» Что нужно сделать
Перепишите весь листинг ниже как JSON-список строк, где каждой строке листинга соответствует одна строка списка. Пустые строки пропустите.

» Выдержка из данных
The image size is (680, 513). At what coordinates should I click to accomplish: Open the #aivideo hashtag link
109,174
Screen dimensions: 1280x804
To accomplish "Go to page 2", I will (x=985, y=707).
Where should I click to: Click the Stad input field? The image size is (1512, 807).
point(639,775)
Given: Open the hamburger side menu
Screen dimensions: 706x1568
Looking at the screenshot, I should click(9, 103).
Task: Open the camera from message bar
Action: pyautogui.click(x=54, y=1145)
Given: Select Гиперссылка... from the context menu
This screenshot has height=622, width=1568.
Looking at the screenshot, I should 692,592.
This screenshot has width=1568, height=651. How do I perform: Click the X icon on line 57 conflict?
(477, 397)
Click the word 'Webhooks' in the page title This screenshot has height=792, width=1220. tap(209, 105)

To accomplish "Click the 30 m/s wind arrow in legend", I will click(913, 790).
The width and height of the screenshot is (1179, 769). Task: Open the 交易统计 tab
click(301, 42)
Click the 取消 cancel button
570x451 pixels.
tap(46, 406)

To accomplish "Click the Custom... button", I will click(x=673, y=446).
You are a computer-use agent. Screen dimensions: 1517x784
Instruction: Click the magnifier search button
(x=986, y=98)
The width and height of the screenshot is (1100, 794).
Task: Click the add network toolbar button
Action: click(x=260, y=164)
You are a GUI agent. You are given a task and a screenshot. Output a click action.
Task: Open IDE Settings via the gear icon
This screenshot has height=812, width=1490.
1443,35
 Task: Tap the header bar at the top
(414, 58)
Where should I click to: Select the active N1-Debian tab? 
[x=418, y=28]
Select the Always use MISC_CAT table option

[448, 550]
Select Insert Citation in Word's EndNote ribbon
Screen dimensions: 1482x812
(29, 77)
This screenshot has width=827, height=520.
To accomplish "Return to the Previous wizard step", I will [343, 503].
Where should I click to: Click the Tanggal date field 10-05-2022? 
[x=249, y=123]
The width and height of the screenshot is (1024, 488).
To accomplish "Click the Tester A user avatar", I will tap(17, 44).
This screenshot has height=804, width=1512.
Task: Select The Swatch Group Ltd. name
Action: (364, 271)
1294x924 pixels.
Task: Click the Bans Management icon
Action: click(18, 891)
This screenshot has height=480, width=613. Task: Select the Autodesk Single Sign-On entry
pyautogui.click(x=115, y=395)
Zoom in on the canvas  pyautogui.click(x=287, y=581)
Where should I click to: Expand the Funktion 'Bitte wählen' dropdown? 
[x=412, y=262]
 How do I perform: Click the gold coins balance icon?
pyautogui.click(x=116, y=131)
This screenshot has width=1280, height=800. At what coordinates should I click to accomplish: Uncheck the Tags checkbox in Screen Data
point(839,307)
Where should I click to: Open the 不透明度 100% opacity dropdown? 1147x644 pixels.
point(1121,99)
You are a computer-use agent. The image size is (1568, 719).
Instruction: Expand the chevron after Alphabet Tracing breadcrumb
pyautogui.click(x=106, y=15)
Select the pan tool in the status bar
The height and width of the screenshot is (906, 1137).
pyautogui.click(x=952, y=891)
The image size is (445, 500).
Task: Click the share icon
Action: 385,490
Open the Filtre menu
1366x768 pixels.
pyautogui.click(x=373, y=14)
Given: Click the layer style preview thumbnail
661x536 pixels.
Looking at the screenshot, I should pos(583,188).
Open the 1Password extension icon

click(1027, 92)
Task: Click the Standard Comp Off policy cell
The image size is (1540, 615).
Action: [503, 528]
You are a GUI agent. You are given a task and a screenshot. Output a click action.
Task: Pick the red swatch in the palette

» Решение задачи
[
  "The image size is (680, 513). At what coordinates should I click to accomplish: Open the #aivideo hashtag link",
  "109,174",
  "Screen dimensions: 1280x804",
  "To accomplish \"Go to page 2\", I will (x=985, y=707).",
  "Where should I click to: Click the Stad input field? The image size is (1512, 807).",
  "point(639,775)",
  "Given: Open the hamburger side menu",
  "Screen dimensions: 706x1568",
  "Looking at the screenshot, I should click(9, 103).",
  "Task: Open the camera from message bar",
  "Action: pyautogui.click(x=54, y=1145)",
  "Given: Select Гиперссылка... from the context menu",
  "This screenshot has height=622, width=1568.",
  "Looking at the screenshot, I should 692,592.",
  "This screenshot has width=1568, height=651. How do I perform: Click the X icon on line 57 conflict?",
  "(477, 397)",
  "Click the word 'Webhooks' in the page title This screenshot has height=792, width=1220. tap(209, 105)",
  "To accomplish \"Click the 30 m/s wind arrow in legend\", I will click(913, 790).",
  "The width and height of the screenshot is (1179, 769). Task: Open the 交易统计 tab",
  "click(301, 42)",
  "Click the 取消 cancel button",
  "570x451 pixels.",
  "tap(46, 406)",
  "To accomplish \"Click the Custom... button\", I will click(x=673, y=446).",
  "You are a computer-use agent. Screen dimensions: 1517x784",
  "Instruction: Click the magnifier search button",
  "(x=986, y=98)",
  "The width and height of the screenshot is (1100, 794).",
  "Task: Click the add network toolbar button",
  "Action: click(x=260, y=164)",
  "You are a GUI agent. You are given a task and a screenshot. Output a click action.",
  "Task: Open IDE Settings via the gear icon",
  "This screenshot has height=812, width=1490.",
  "1443,35",
  " Task: Tap the header bar at the top",
  "(414, 58)",
  "Where should I click to: Select the active N1-Debian tab? ",
  "[x=418, y=28]",
  "Select the Always use MISC_CAT table option",
  "[448, 550]",
  "Select Insert Citation in Word's EndNote ribbon",
  "Screen dimensions: 1482x812",
  "(29, 77)",
  "This screenshot has width=827, height=520.",
  "To accomplish \"Return to the Previous wizard step\", I will [343, 503].",
  "Where should I click to: Click the Tanggal date field 10-05-2022? ",
  "[x=249, y=123]",
  "The width and height of the screenshot is (1024, 488).",
  "To accomplish \"Click the Tester A user avatar\", I will tap(17, 44).",
  "This screenshot has height=804, width=1512.",
  "Task: Select The Swatch Group Ltd. name",
  "Action: (364, 271)",
  "1294x924 pixels.",
  "Task: Click the Bans Management icon",
  "Action: click(18, 891)",
  "This screenshot has height=480, width=613. Task: Select the Autodesk Single Sign-On entry",
  "pyautogui.click(x=115, y=395)",
  "Zoom in on the canvas  pyautogui.click(x=287, y=581)",
  "Where should I click to: Expand the Funktion 'Bitte wählen' dropdown? ",
  "[x=412, y=262]",
  " How do I perform: Click the gold coins balance icon?",
  "pyautogui.click(x=116, y=131)",
  "This screenshot has width=1280, height=800. At what coordinates should I click to accomplish: Uncheck the Tags checkbox in Screen Data",
  "point(839,307)",
  "Where should I click to: Open the 不透明度 100% opacity dropdown? 1147x644 pixels.",
  "point(1121,99)",
  "You are a computer-use agent. The image size is (1568, 719).",
  "Instruction: Expand the chevron after Alphabet Tracing breadcrumb",
  "pyautogui.click(x=106, y=15)",
  "Select the pan tool in the status bar",
  "The height and width of the screenshot is (906, 1137).",
  "pyautogui.click(x=952, y=891)",
  "The image size is (445, 500).",
  "Task: Click the share icon",
  "Action: 385,490",
  "Open the Filtre menu",
  "1366x768 pixels.",
  "pyautogui.click(x=373, y=14)",
  "Given: Click the layer style preview thumbnail",
  "661x536 pixels.",
  "Looking at the screenshot, I should pos(583,188).",
  "Open the 1Password extension icon",
  "click(1027, 92)",
  "Task: Click the Standard Comp Off policy cell",
  "The image size is (1540, 615).",
  "Action: [503, 528]",
  "You are a GUI agent. You are given a task and a screenshot. Output a click action.",
  "Task: Pick the red swatch in the palette"
]